Endosperm and plant phenotypes of r-X1 deficiency hemizygotes
--D. Weber and M. Schneerman

The r-X1 deficiency is an X-ray induced submicroscopic deficiency that includes the r locus on chromosome 10. The deficiency is not transmitted through male gametes; however, it is transmitted with high efficiency through female gametes. If R/r-X1 plants (which are heterozygous for the deficiency) are testcrossed as female parents, about 55-60% of the kernels are colored (R/r) and 40-45% are colorless (r/r-X1) deficiency-bearing kernels. Plants germinated from the R/r kernels from the above cross are invariably diploid while those germinated from r/r-X1 kernels include 10-18% monosomics and 10-18% trisomics. The remaining plants are mostly diploids; however, multiply aneuploid plants and plants with deficiencies are also produced (reviewed in Weber, Maize Handbook ed. M. Freeling and V. Walbot, pp. 350-358, 1994). Thus, aneuploids are only produced from embryo sacs that contain the r-X1 deficiency. Clearly, a factor is present on chromosome 10 that is deleted in the r-X1 deficiency that is necessary for normal chromosomal disjunction during one or more of the embryo sac divisions. In the current study, we wanted to examine the effect of the r-X1 deficiency in the hemizygous condition in endosperm and embryo cells to determine if additional genetic factors could be assigned to the r-X1 deficiency.

Production of endosperm sectors that are hemizygous for the r-X1 deficiency. Jerry Neuffer, University of Missouri, generously provided us with a stock that had a chromosome-breaking Ds that was proximal to the R locus (between the R locus and the centromere) on chromosome 10. Neuffer selfed an Ac-containing r-g/R-sc Ds4 plant and selected mottled kernels which were sent to us. These mottled kernels were produced when the Ds breaks the R-sc-bearing chromosome proximal to the R locus, the other homolog contains r-g, and Ac is present. In other words, the mottled kernels should have the same genotype as the original selfed Ac-containing r-g/R-sc Ds4 plant. The number of Ac elements that were present is not known. We crossed these as male parents on R/r-X1 plants in the inbred W22. This cross is diagrammed below (the r-X1 deficiency is shown as a gap in the chromosome):

Kernels with the following four types of endosperms are expected (some have an Ac) (for simplicity, only one of the two identical maternally contributed chromosomes is shown):

Kernel types 1 and 2 are colored because they have a dominant allele of the R locus and kernel type 3 is colorless because it has one recessive r-g allele and a deficiency that includes the r locus. In kernel type 4, the Ds causes breaks in 10L proximal to the R locus if an Ac is present. Thus, the endosperms of these kernels should contain cells with the genetic constitution indicated above and some cells that are hemizygous for the r-X1 deficiency as diagrammed here:

Several different ears produced by the above cross each contained kernels with three different endosperm phenotypes. Type I kernels had purple normal endosperm, type II kernels had colorless normal endosperm, and type III kernels had purple etched endosperm.
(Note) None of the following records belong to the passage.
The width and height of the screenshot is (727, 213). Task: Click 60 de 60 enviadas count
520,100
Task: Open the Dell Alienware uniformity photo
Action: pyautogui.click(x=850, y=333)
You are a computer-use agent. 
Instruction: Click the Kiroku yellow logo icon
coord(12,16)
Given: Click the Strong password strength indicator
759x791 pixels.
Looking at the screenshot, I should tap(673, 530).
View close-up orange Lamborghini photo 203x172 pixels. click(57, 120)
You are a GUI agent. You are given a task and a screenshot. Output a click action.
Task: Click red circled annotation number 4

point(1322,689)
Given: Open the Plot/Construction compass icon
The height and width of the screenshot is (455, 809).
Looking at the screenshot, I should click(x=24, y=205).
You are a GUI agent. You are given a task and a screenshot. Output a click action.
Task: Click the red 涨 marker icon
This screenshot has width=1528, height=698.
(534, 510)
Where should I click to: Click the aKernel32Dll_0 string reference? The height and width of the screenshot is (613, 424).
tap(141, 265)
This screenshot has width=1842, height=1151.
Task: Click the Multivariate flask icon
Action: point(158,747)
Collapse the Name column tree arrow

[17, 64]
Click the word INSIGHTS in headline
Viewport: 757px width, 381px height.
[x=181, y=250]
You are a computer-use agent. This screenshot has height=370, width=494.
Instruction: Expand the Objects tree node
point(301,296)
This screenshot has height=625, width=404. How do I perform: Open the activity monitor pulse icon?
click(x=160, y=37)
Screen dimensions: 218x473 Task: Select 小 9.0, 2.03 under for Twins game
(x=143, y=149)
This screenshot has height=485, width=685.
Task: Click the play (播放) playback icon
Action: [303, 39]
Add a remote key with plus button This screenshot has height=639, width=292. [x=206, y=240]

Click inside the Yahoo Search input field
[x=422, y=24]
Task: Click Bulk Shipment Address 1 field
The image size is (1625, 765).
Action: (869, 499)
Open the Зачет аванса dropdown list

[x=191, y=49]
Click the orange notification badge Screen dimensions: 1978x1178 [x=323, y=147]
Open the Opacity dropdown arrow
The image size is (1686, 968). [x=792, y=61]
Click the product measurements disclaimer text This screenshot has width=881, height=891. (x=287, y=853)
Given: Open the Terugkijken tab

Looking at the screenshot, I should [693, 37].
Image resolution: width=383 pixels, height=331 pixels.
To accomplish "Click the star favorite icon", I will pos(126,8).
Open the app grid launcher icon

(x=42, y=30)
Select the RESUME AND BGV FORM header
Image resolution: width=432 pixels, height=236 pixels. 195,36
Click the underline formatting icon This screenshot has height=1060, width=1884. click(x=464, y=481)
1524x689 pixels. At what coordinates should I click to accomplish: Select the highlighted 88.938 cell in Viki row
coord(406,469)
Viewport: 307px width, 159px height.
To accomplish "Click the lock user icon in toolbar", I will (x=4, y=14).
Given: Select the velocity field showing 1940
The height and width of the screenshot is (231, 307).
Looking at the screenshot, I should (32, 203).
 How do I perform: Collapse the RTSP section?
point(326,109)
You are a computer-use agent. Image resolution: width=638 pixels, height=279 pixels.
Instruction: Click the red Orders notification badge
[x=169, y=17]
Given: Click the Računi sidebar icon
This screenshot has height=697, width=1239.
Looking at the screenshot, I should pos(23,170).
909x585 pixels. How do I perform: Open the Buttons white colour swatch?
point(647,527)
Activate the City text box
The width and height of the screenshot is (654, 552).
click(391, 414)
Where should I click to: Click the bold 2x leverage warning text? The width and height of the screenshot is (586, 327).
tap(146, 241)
Type III kernels were usually somewhat smaller than the other two kernel types. We conclude that type I kernels had genotypes 1, 2, or 4 with no Ac, type II kernels had genotype 3, and type III kernels had genotype 4 with an Ac. Thus, it appears that kernel type III had a mixture of viable and inviable (or at least very slow-growing) cells to produce the etched phenotype, and we conclude that cells hemizygous for the r-X1 deficiency are inviable, and that a gene necessary for survival of endosperm cells has been lost in the segment that is deleted in the r-X1 deficiency.

Production of leaf sectors that are hemizygous for the r-X1 deficiency. We planted type I (purple, non-etched) and type III (purple, etched) kernels in our 1994 summer nursery. Leaves of plants grown from type I kernels were completely normal (no sectors); however, leaves of plants grown from type III kernels had numerous small sectors on them that were lighter green in color. Cells in the lighter green sectors appeared to be normal in size because the leaf surface was not altered in areas where a sector was present. No necrotic or albino areas were detected on plants grown from type III kernels. From these observations, we conclude that a locus is deleted in the r-X1 deficiency that is required for normal chlorophyll pigmentation in leaf cells; however, no locus required for leaf cell viability is deleted in the r-X1 deficiency. We had hoped to obtain large sectors on leaves of these plants that might be used for subtractive hybridization directed towards the cloning of genetic loci in the r-X1 deficiency; however, all of the sectors observed to date were extremely narrow (one or a few cells wide).

We conclude from this study that a locus required for endosperm viability and a locus required for normal chlorophyll pigmentation in leaves are deleted in the r-X1 deficiency in addition to the locus that is required for normal chromosome disjunction. We cannot be certain that the leaf and endosperm effects are caused by two different loci; however, this would seem likely.